Je commencerai par une de mes phrases favorites d’un des premiers romans de Claude Simon, La Corde raide : « Je suis de plus en plus persuadé que la meilleure recette pour faire un chef-d’œuvre est l’absence des recettes. »
Cette phrase définit la position de l’auteur au cœur de la modernité ; elle décrit la solitude de son travail au beau milieu d’esthétiques, d’exigences, d’ambitions, d’opinions d’hier et d’aujourd’hui qui savent toujours d’avance quelle allure doit avoir une œuvre. Cela signifie que chaque auteur est à tout moment cerné de recettes rebattues, par lesquelles il peut à tout moment se faire avoir et qu’il doit donc dédaigner toutes sans exception – avec une arrogance qui n’est pas donnée à tout le monde. En second lieu, cette phrase est un aveu : nul artiste ne peut avoir pour but de faire un chef-d’œuvre ; un chef-d’œuvre naît quand il naît, sans préméditation. Il doit son existence au hasard. En troisième lieu, cette phrase constitue un paradoxe : l’absence des recettes devient une nouvelle recette.
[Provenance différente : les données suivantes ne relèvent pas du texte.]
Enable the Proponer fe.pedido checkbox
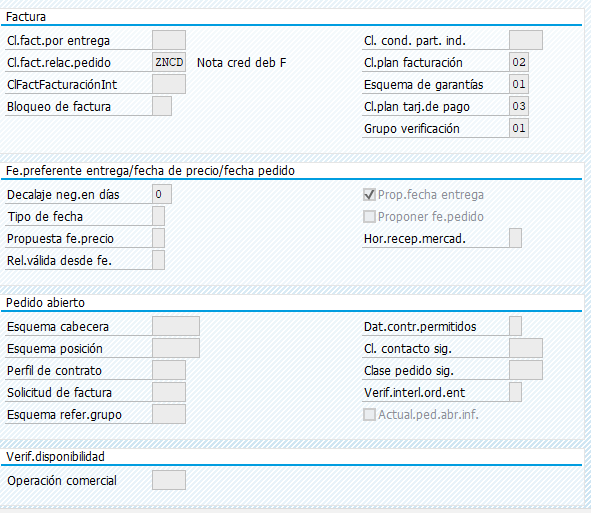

Cela n’a rien à voir avec la magie ou la mascarade ; la figure de l’auteur chez Claude Simon est par contre toujours celle d’un grand ignorant, qui à force de s’interroger devient progressivement un expert de sa propre ignorance, un savant qui toutefois ne peut mettre en application son savoir mais seulement l’étendre.
— Wilhelm Genazino, « L’absence des recettes comme recette. Sur Claude Simon » (trad. Anne Pallandre), Cahiers Claude Simon, volume 3 (2007).